Meet Fannie Lou Hamer
March 16, 2021
The remarkable Fannie Lou Hamer (1917-1977) was the last of 20 children. She was six years old when she began picking cotton with her family in Mississippi. Hamer was well into her adult years when she became interested in the civil rights movement.
Her activism focused on voter registration which began August 31, 1962, when she and others tried unsuccessfully to register to vote. When she told her boss what she had done he immediately fired her and kicked her off the plantation. She had learned about voting rights through the Student Nonviolent Coordinating Committee. “They talked about how it was our right, that we could register and vote,” Hamer recounted. “I had never heard until 1962 that black people could register and vote.”
She traveled extensively in Mississippi working to register more black voters. With only a sixth grade education, her public speaking lacked eloquence but was powerful in the connection she made with her audiences. Her courage and determination kept her going despite the violence she experienced from white supremacists.

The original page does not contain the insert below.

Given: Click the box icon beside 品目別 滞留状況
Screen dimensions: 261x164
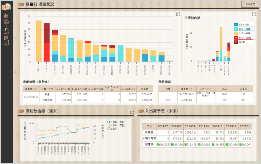Looking at the screenshot, I should click(21, 4).
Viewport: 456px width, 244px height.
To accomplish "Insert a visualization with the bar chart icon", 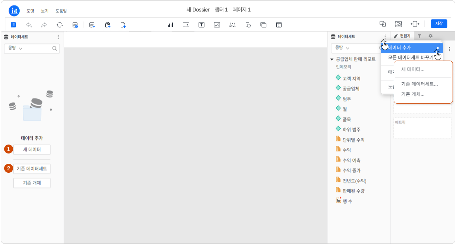I will [x=170, y=24].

Advocacy for voting rights and related political activities moved her into the national arena. “I’m Sick and Tired of Being Sick and Tired” is the title of her speech delivered in Harlem December 20, 1964. In it she shared her personal experience of injustice and physical abuse. Then she referenced the “You know it takes time” excuse often made for the lack of change. “For three hundred years we’ve given them time. And I’ve been tired so long, now I am sick and tired of being sick and tired, and we want change. . . . Not only do we need a change in the state of Mississippi, but we need a change here in Harlem. And it’s time for every American citizen to wake up because now the whole world is looking at this American society.”